■ **TASK OBJECTIVE**
For this exercise, the lines from the one with "Click the Hive Search field" through the final line of the data below are to be transcribed exactly, and pictures are to be skipped.

■ **RECORDS SHOWN**
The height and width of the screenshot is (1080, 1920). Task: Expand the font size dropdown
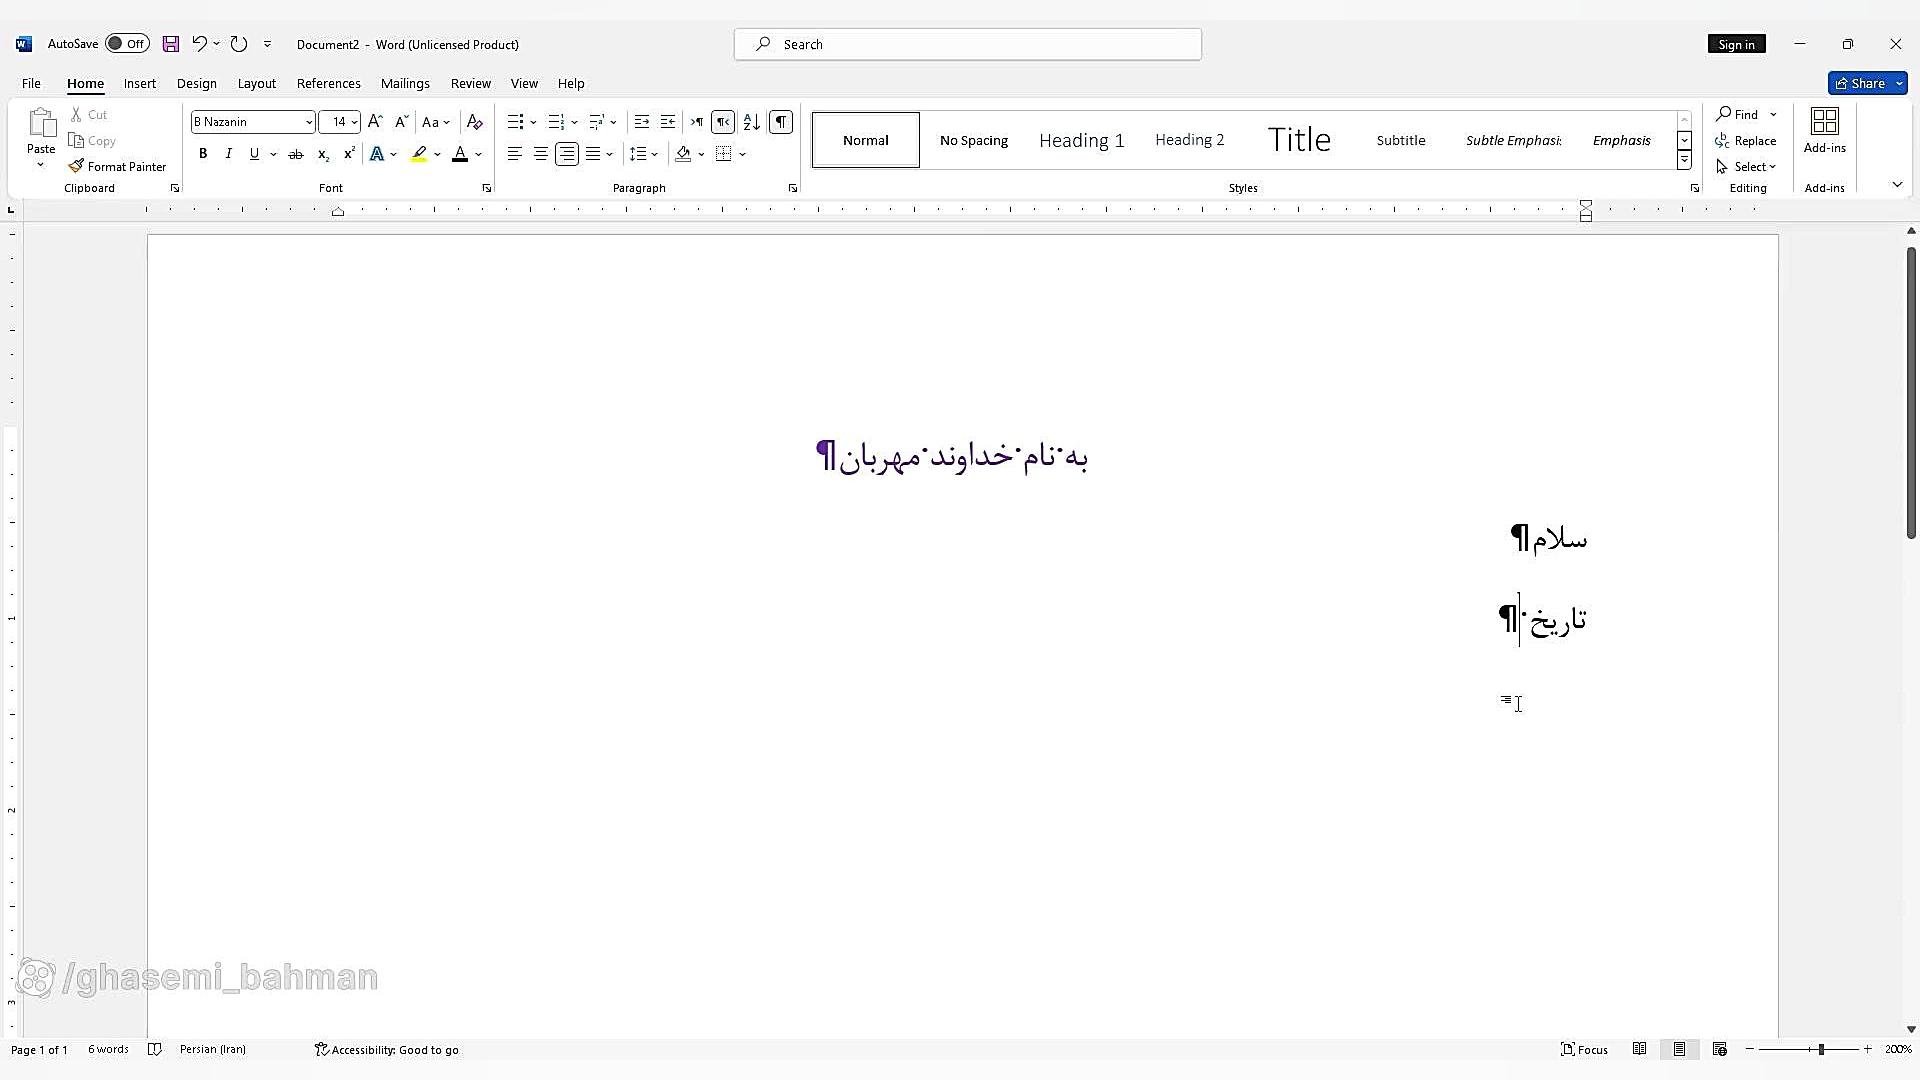coord(354,122)
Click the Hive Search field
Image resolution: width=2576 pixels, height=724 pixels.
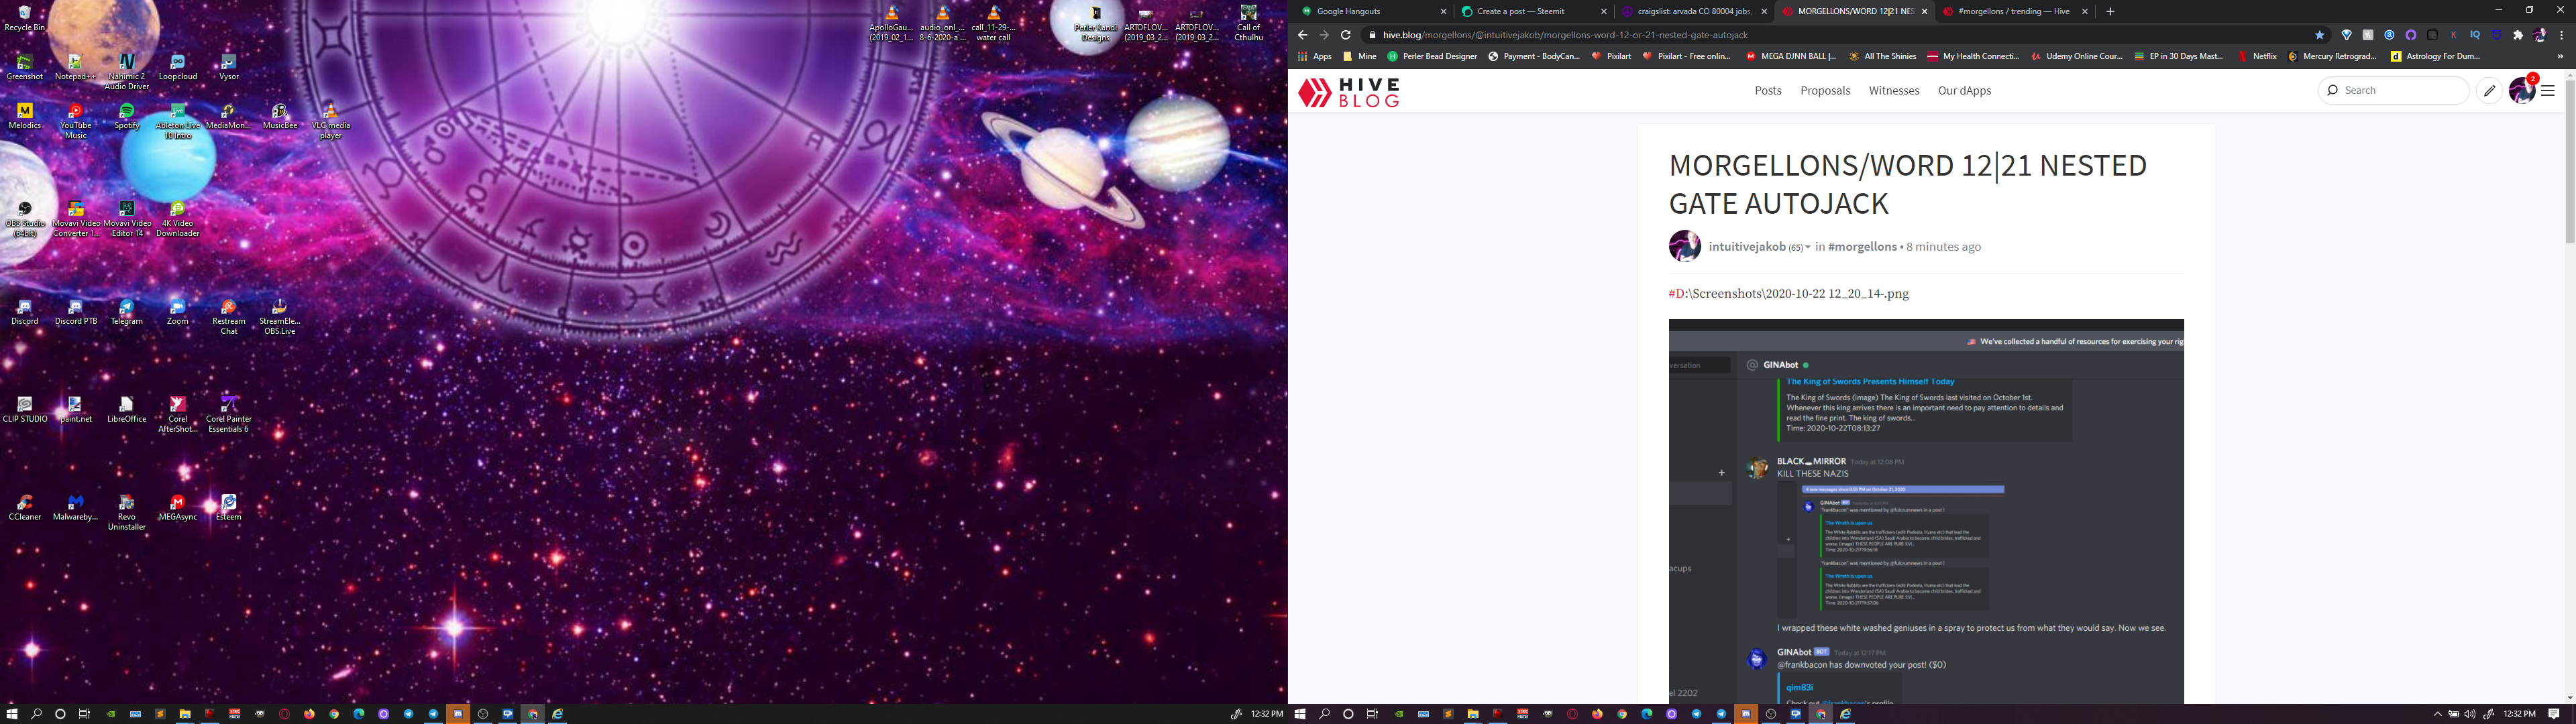[x=2400, y=90]
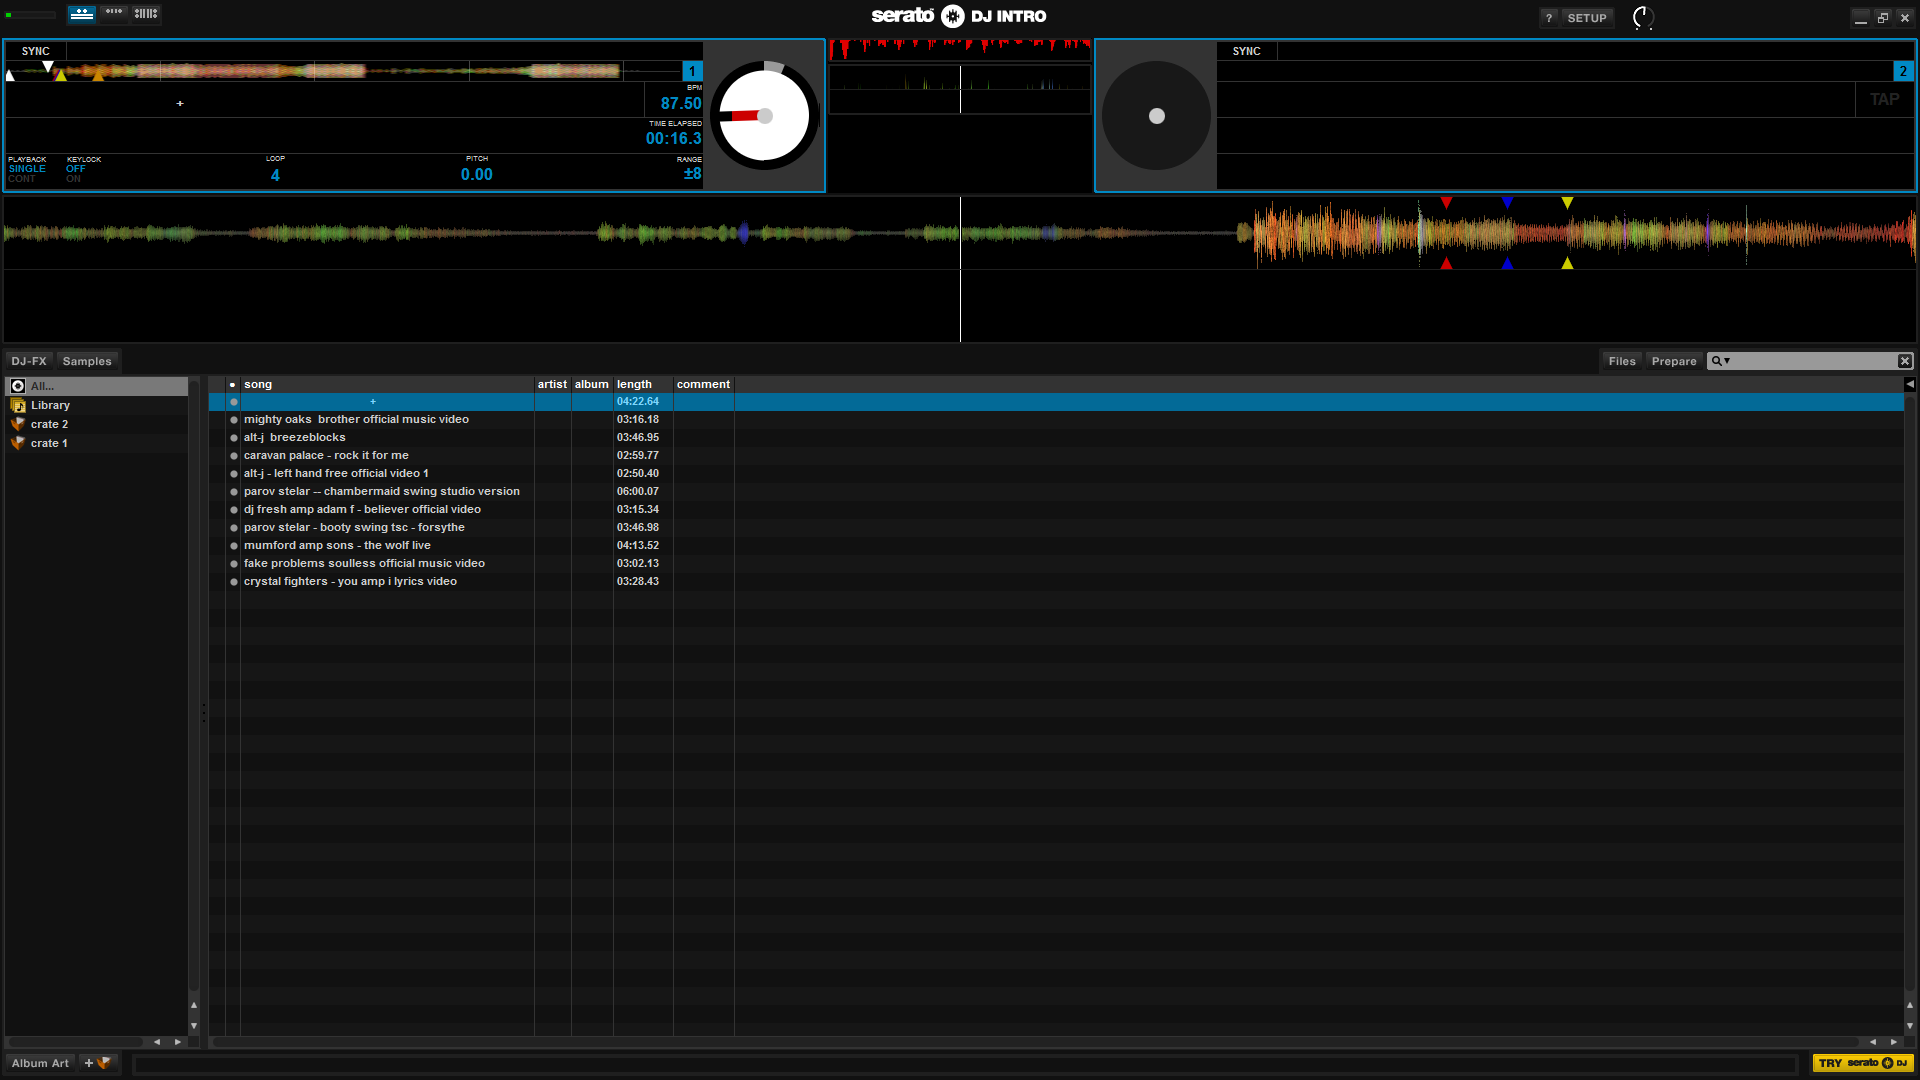Open help with the question mark button

(1549, 18)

■ **OUTPUT OF THE TASK**
Click the Hive Search field
Image resolution: width=2576 pixels, height=724 pixels.
[x=2400, y=90]
Open help with the question mark button

(1549, 18)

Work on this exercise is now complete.